*MASUKAN TUGAS*
# # # #

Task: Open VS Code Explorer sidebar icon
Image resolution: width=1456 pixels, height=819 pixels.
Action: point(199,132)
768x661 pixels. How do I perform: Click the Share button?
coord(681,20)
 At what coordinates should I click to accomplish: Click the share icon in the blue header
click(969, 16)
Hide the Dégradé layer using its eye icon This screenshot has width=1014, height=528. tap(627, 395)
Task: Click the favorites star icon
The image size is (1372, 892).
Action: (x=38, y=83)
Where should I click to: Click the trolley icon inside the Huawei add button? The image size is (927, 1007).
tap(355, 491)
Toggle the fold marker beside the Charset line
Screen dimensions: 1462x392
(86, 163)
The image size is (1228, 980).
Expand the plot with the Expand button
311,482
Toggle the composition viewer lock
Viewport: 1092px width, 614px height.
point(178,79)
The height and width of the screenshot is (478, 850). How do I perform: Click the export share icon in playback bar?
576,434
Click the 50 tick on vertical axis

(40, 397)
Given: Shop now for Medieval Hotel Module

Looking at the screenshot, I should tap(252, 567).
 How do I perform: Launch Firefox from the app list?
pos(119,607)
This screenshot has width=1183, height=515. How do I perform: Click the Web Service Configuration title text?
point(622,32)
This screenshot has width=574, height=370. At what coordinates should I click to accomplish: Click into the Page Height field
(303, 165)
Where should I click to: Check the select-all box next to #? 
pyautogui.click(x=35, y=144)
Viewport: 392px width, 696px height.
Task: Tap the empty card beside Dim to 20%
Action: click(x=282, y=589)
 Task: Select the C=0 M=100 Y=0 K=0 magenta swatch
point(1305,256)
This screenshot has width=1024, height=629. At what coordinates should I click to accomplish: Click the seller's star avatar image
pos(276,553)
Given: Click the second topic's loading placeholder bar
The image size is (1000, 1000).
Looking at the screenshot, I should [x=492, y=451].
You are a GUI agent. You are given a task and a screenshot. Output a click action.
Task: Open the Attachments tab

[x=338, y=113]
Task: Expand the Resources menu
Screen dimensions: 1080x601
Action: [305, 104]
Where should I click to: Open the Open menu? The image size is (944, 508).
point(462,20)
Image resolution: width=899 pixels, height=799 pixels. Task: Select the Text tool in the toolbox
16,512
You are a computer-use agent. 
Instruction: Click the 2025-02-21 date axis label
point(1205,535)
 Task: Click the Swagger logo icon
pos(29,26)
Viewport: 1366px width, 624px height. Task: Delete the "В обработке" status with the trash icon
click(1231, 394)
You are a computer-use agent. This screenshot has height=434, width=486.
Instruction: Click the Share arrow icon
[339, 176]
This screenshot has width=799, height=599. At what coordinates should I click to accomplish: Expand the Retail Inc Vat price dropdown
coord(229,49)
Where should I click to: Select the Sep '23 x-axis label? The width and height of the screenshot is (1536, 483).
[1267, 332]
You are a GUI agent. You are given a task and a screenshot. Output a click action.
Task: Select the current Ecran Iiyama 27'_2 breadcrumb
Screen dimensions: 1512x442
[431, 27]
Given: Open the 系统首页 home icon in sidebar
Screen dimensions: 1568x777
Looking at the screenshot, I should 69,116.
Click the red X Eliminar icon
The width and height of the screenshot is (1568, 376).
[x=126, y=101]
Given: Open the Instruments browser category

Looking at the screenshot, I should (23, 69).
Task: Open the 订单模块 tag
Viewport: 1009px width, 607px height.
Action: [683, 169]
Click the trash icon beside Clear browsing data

# # # #

*TUJUAN LATIHAN*
Tuliskan kembali seluruh baris dalam daftar di atas tanpa perubahan sedikit pun.

*JAWABAN AKHIR*
Task: Open VS Code Explorer sidebar icon
Image resolution: width=1456 pixels, height=819 pixels.
Action: point(199,132)
768x661 pixels. How do I perform: Click the Share button?
coord(681,20)
 At what coordinates should I click to accomplish: Click the share icon in the blue header
click(969, 16)
Hide the Dégradé layer using its eye icon This screenshot has width=1014, height=528. tap(627, 395)
Task: Click the favorites star icon
The image size is (1372, 892).
Action: (x=38, y=83)
Where should I click to: Click the trolley icon inside the Huawei add button? The image size is (927, 1007).
tap(355, 491)
Toggle the fold marker beside the Charset line
Screen dimensions: 1462x392
(86, 163)
The image size is (1228, 980).
Expand the plot with the Expand button
311,482
Toggle the composition viewer lock
Viewport: 1092px width, 614px height.
point(178,79)
The height and width of the screenshot is (478, 850). How do I perform: Click the export share icon in playback bar?
576,434
Click the 50 tick on vertical axis

(40, 397)
Given: Shop now for Medieval Hotel Module

Looking at the screenshot, I should tap(252, 567).
 How do I perform: Launch Firefox from the app list?
pos(119,607)
This screenshot has width=1183, height=515. How do I perform: Click the Web Service Configuration title text?
point(622,32)
This screenshot has width=574, height=370. At what coordinates should I click to accomplish: Click into the Page Height field
(303, 165)
Where should I click to: Check the select-all box next to #? 
pyautogui.click(x=35, y=144)
Viewport: 392px width, 696px height.
Task: Tap the empty card beside Dim to 20%
Action: click(x=282, y=589)
 Task: Select the C=0 M=100 Y=0 K=0 magenta swatch
point(1305,256)
This screenshot has width=1024, height=629. At what coordinates should I click to accomplish: Click the seller's star avatar image
pos(276,553)
Given: Click the second topic's loading placeholder bar
The image size is (1000, 1000).
Looking at the screenshot, I should [x=492, y=451].
You are a GUI agent. You are given a task and a screenshot. Output a click action.
Task: Open the Attachments tab

[x=338, y=113]
Task: Expand the Resources menu
Screen dimensions: 1080x601
Action: [305, 104]
Where should I click to: Open the Open menu? The image size is (944, 508).
point(462,20)
Image resolution: width=899 pixels, height=799 pixels. Task: Select the Text tool in the toolbox
16,512
You are a computer-use agent. 
Instruction: Click the 2025-02-21 date axis label
point(1205,535)
 Task: Click the Swagger logo icon
pos(29,26)
Viewport: 1366px width, 624px height. Task: Delete the "В обработке" status with the trash icon
click(1231, 394)
You are a computer-use agent. This screenshot has height=434, width=486.
Instruction: Click the Share arrow icon
[339, 176]
This screenshot has width=799, height=599. At what coordinates should I click to accomplish: Expand the Retail Inc Vat price dropdown
coord(229,49)
Where should I click to: Select the Sep '23 x-axis label? The width and height of the screenshot is (1536, 483).
[1267, 332]
You are a GUI agent. You are given a task and a screenshot. Output a click action.
Task: Select the current Ecran Iiyama 27'_2 breadcrumb
Screen dimensions: 1512x442
[431, 27]
Given: Open the 系统首页 home icon in sidebar
Screen dimensions: 1568x777
Looking at the screenshot, I should 69,116.
Click the red X Eliminar icon
The width and height of the screenshot is (1568, 376).
[x=126, y=101]
Given: Open the Instruments browser category

Looking at the screenshot, I should (23, 69).
Task: Open the 订单模块 tag
Viewport: 1009px width, 607px height.
Action: [683, 169]
Click the trash icon beside Clear browsing data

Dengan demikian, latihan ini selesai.